Dettagli dell’attacco e indagine in corso
L’incidente si è verificato mentre Arlene nuotava a breve distanza dalla riva di Dorsch Beach. Testimoni e soccorritori hanno descritto un intervento rapido e coordinato, ma purtroppo le lesioni provocate dallo squalo erano troppo gravi. Le autorità delle Isole Vergini hanno chiuso temporaneamente l’area per permettere l’acquisizione di prove, tra cui testimonianze oculari, fotografie e eventuali frammenti di tessuto. Il Dipartimento di Pianificazione e Risorse Naturali (DPNR) è impegnato nell’identificazione della specie coinvolta esaminando i segni del morso e gli elementi raccolti.

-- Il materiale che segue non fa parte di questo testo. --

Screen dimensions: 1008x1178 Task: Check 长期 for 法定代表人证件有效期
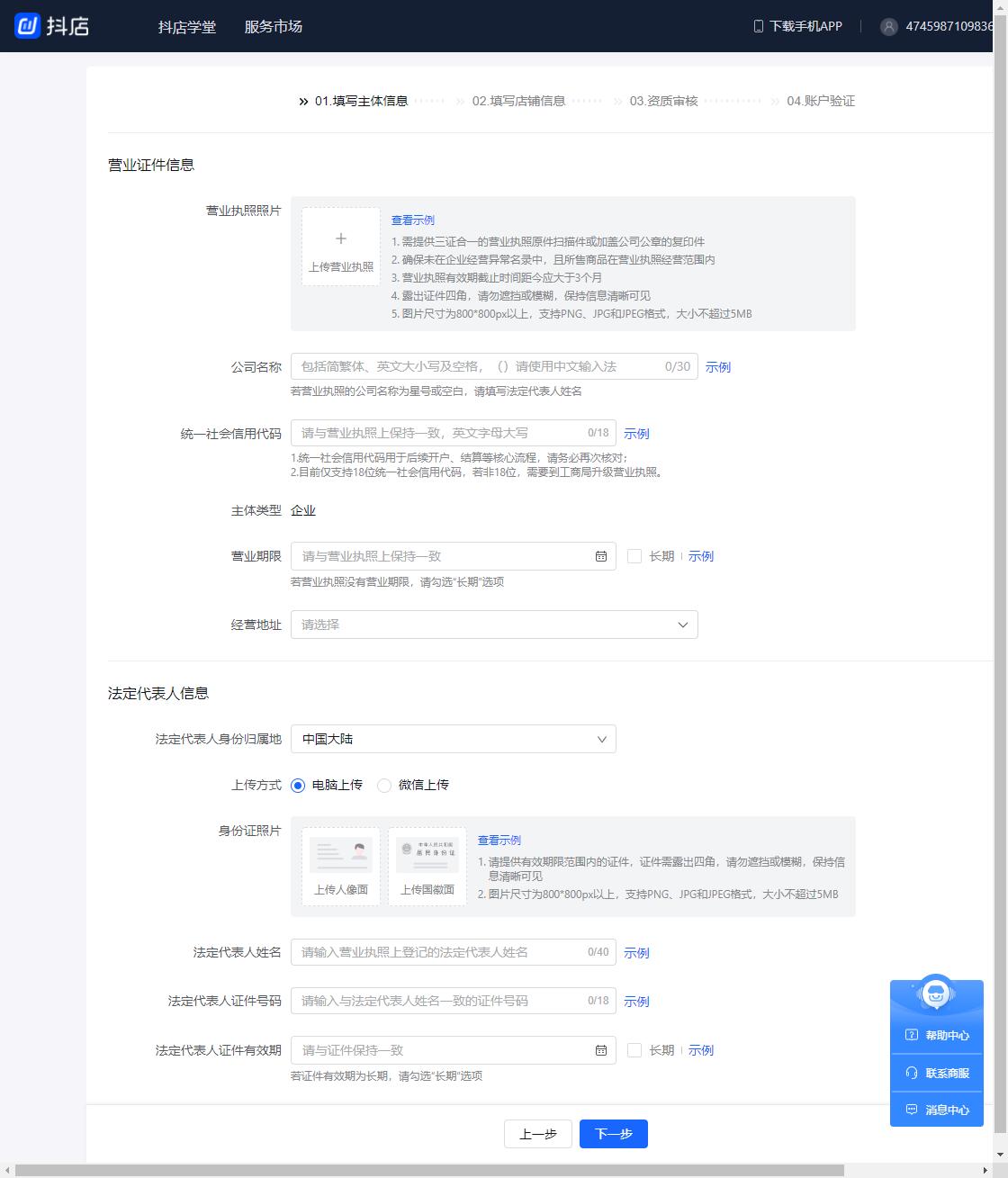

La porta voce Nicole Angeli ha ricordato come questi episodi siano estremamente rari: negli ultimi dieci anni, solo due attacchi simili si sono registrati nel territorio delle Isole Vergini, sottolineando l’importanza di una risposta scientifica e mirata per migliorare la sicurezza.
Sicurezza balneare e prevenzione degli attacchi
Il tragico evento a St. Croix ha spinto le autorità a prevedere l’installazione di cartellonistica informativa e un rafforzamento dei controlli lungo la costa. Le indicazioni ai bagnanti comprendono consigli utili come evitare di nuotare da soli, soprattutto nelle ore di bassa luminosità, e tenere presente i rischi legati a fattori ambientali come la presenza di prede o attività di pesca nelle vicinanze. Inoltre, si stanno valutando soluzioni tecnologiche innovative, tra cui pattugliamenti aerei con droni e il monitoraggio tramite eDNA, che consente di rilevare la presenza di specie marine senza interferenze invasive. Tuttavia, le risorse necessarie e le condizioni ambientali impattano sull’efficacia di tali metodi, perciò l’approccio rimane multilivello, con formazione degli operatori turistici e comunicazione trasparente del rischio come punti chiave per la prevenzione. In parallelo, anche il turismo sostenibile nei Caraibi sta guadagnando attenzione tra operatori turistici e destinazioni d’eccezione, con iniziative che coniugano lusso responsabile.